> [GIVEN ENTRIES]
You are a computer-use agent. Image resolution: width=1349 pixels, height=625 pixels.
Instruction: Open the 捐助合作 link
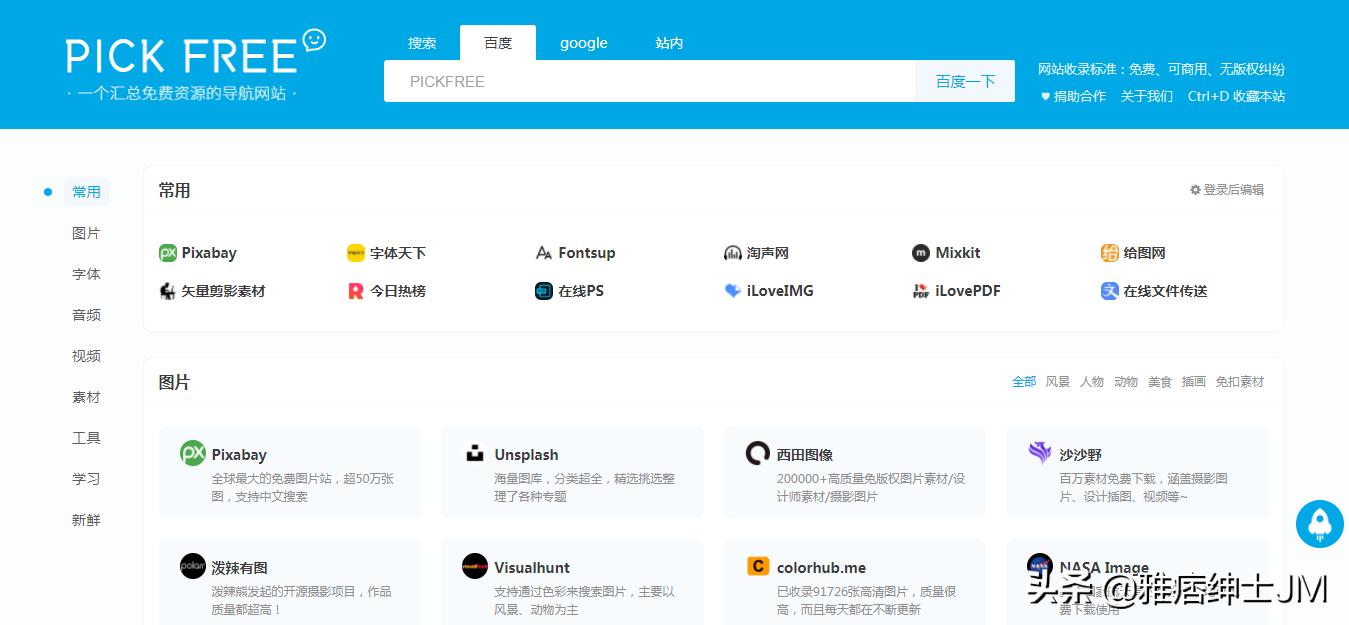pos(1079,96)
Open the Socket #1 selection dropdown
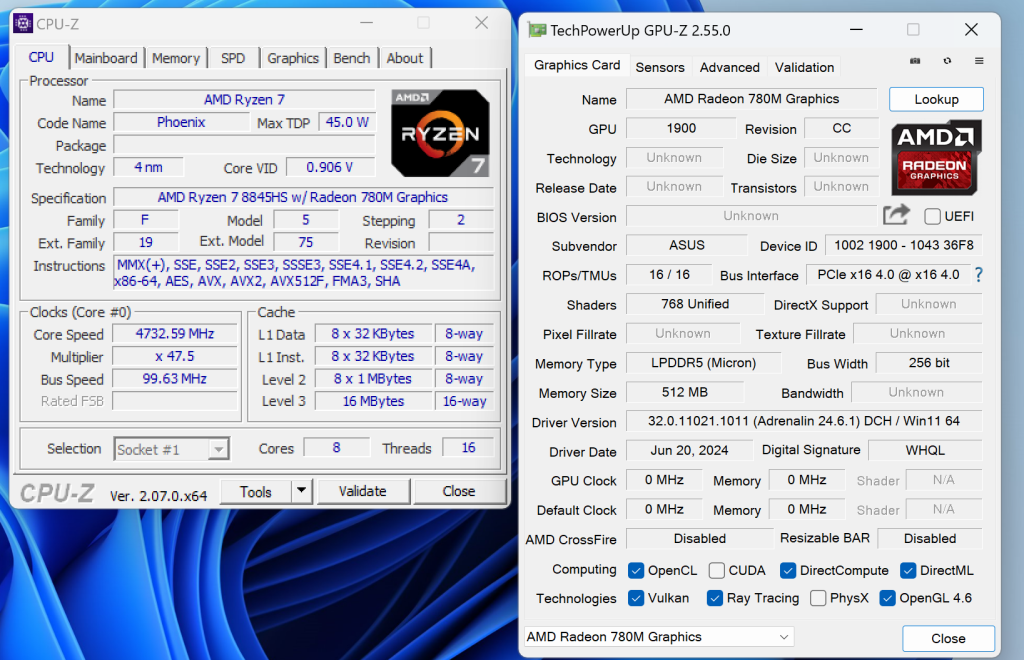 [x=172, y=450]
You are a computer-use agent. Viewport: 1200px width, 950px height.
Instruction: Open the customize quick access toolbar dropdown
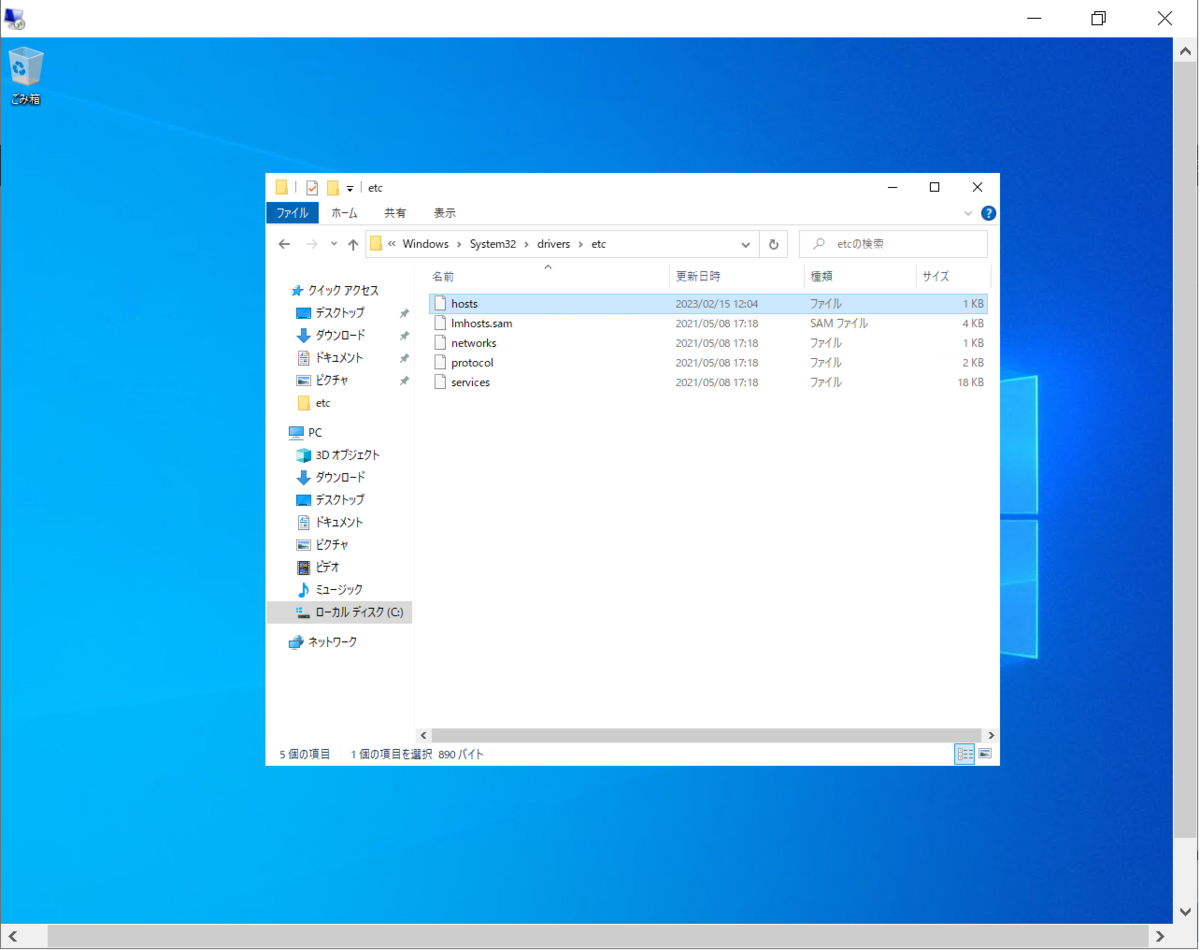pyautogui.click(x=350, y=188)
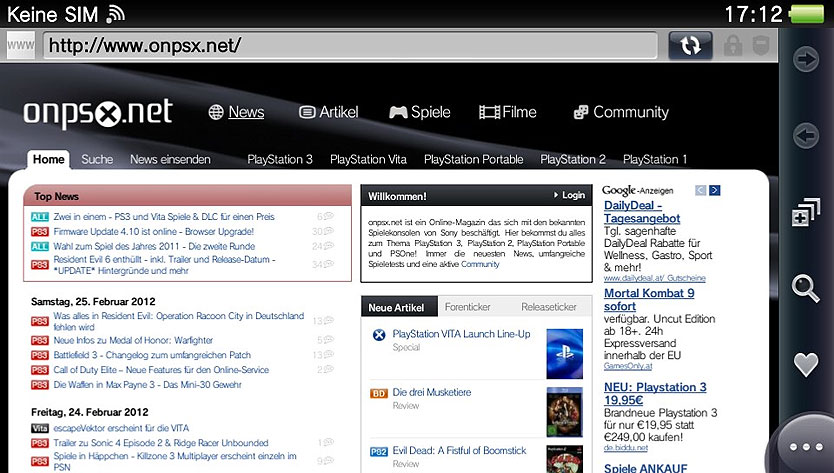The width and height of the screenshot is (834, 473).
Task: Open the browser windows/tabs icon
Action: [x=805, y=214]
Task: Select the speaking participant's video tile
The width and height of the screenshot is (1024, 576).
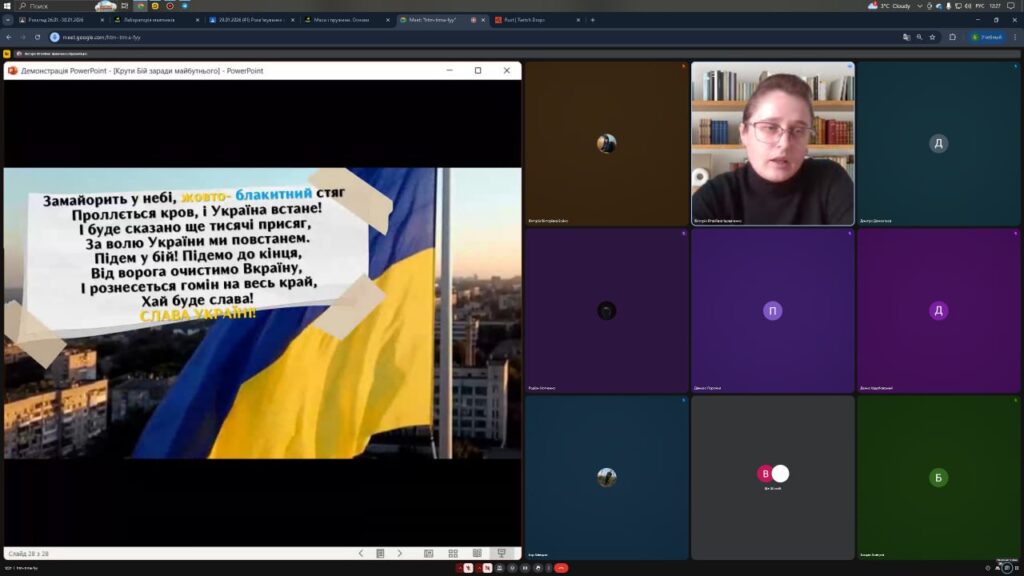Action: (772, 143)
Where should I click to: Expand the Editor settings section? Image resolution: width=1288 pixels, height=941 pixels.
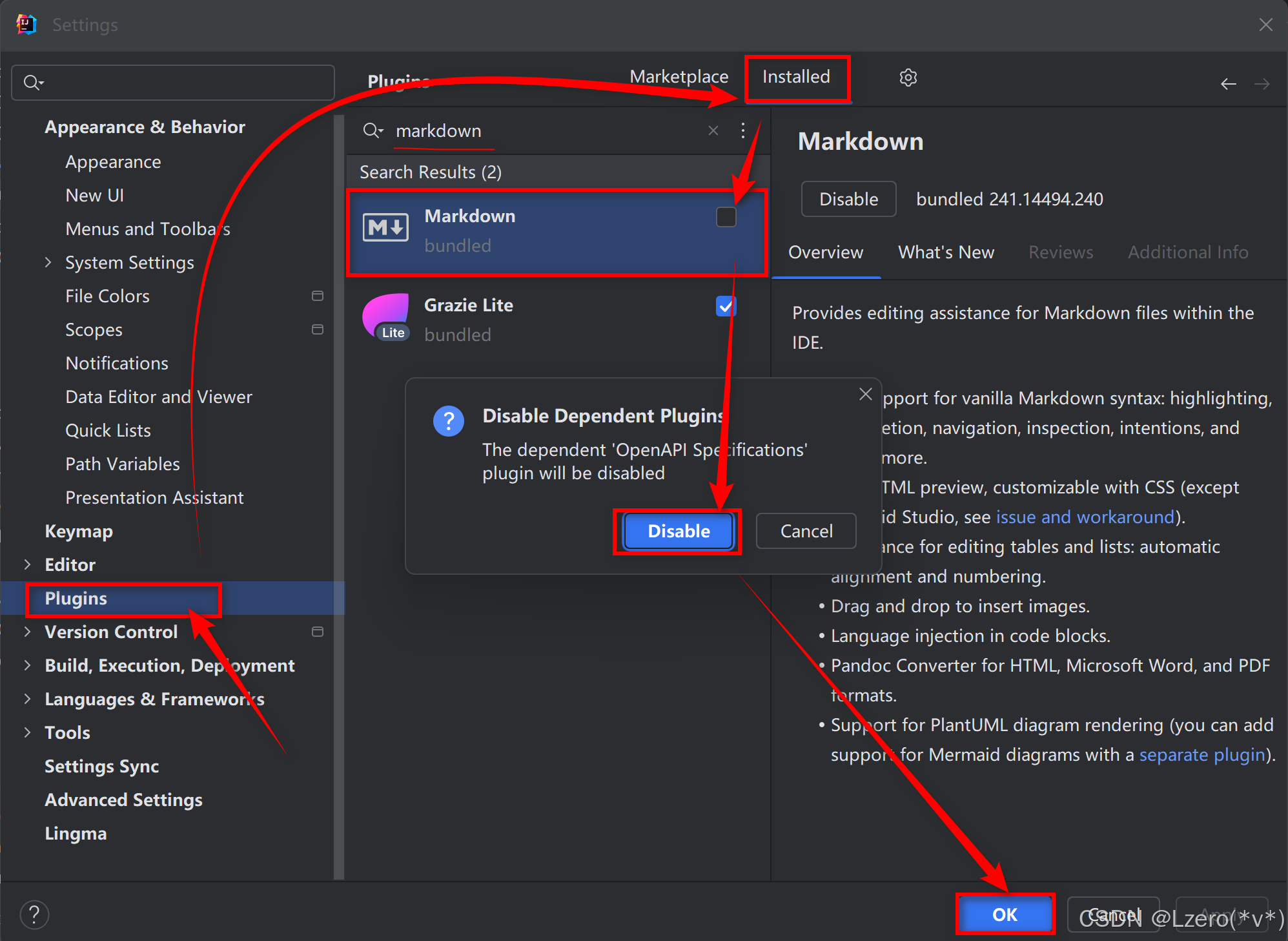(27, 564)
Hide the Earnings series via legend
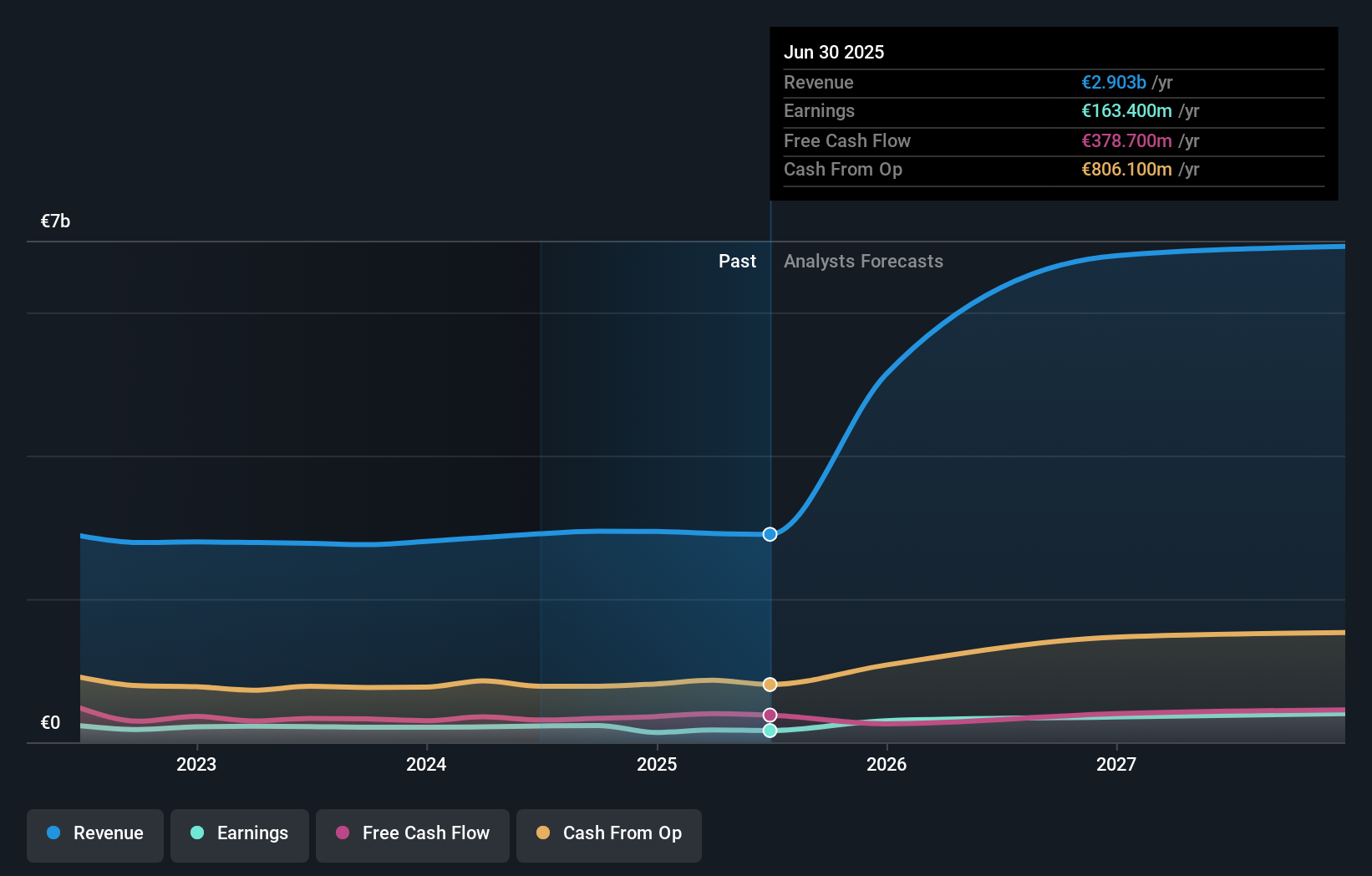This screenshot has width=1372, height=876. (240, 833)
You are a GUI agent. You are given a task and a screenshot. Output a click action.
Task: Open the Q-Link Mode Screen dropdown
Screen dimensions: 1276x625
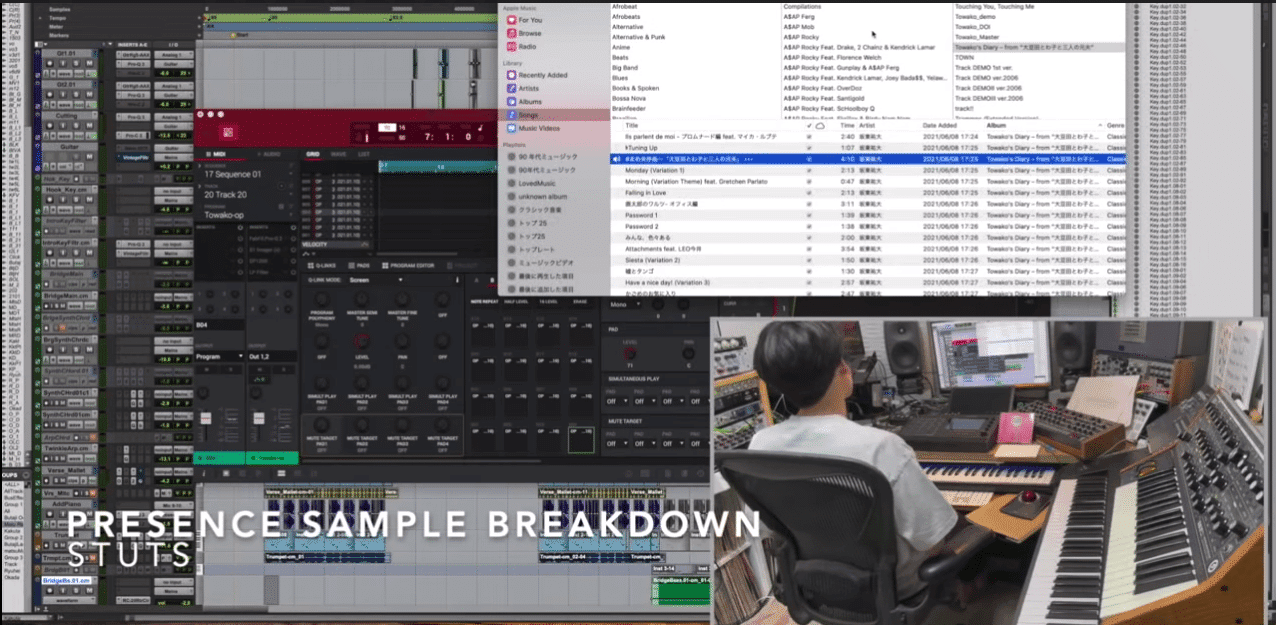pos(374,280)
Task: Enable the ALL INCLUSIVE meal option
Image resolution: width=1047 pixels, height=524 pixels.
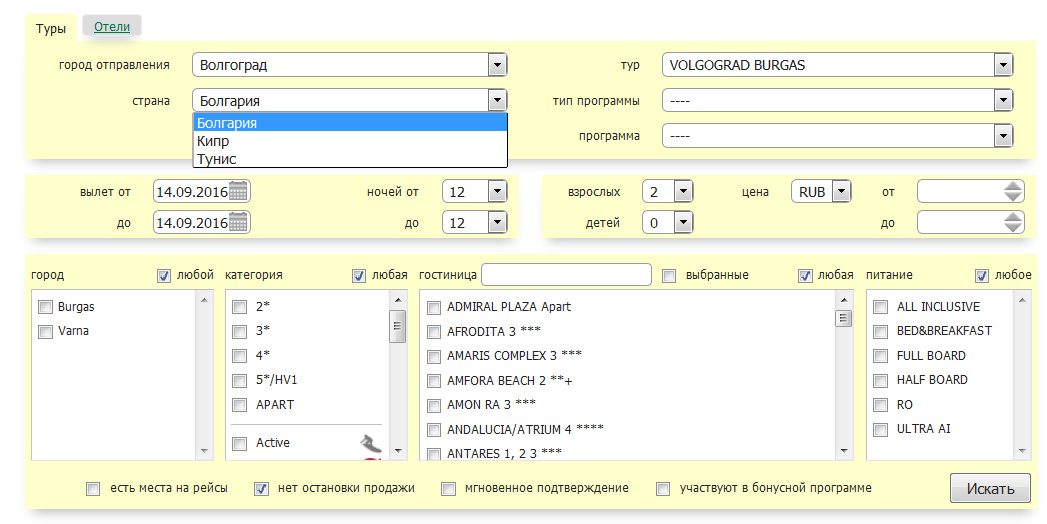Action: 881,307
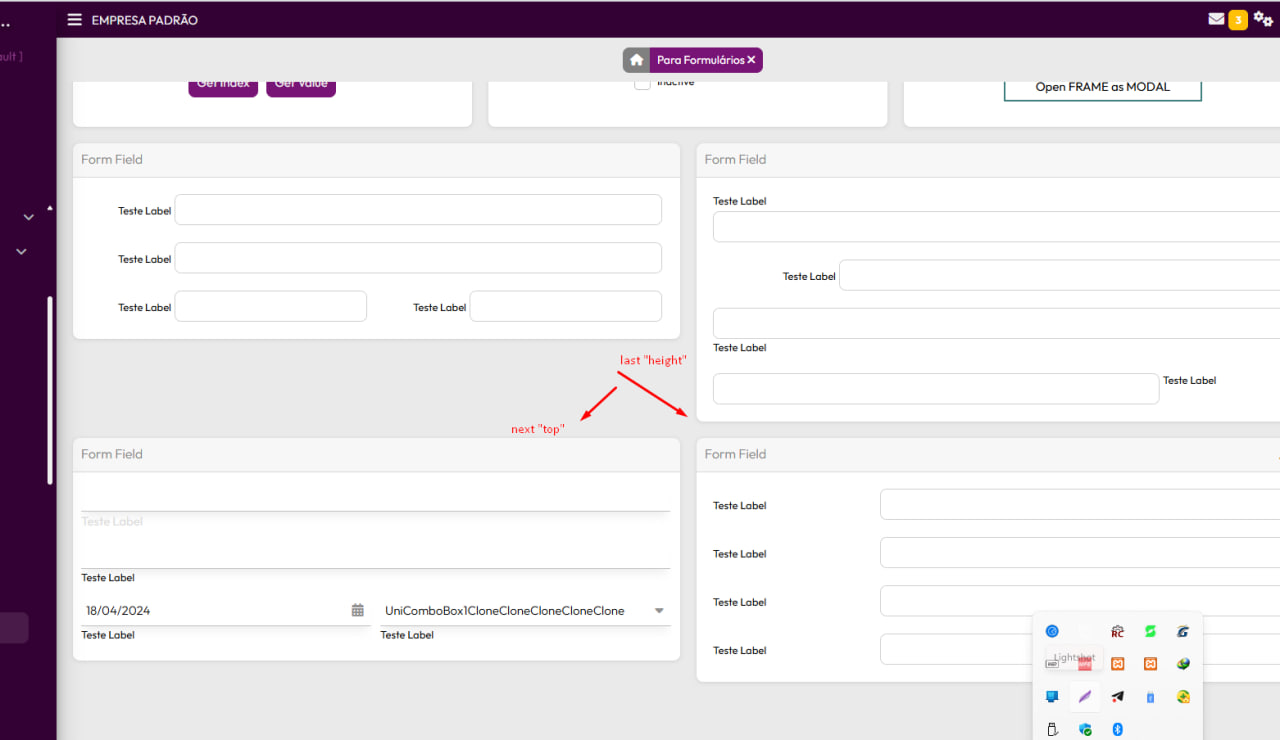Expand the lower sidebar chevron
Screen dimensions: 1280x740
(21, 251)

> [EXERCISE] Return every line in the records above that contains the word "resolution".

> [SOLUTION TO THIS EXERCISE]
You are a computer-use agent. Image resolution: width=1349 pixels, height=625 pixels.
Where should I click to: Expand the Editor settings section? Image resolution: width=1288 pixels, height=941 pixels.
Image resolution: width=1047 pixels, height=524 pixels.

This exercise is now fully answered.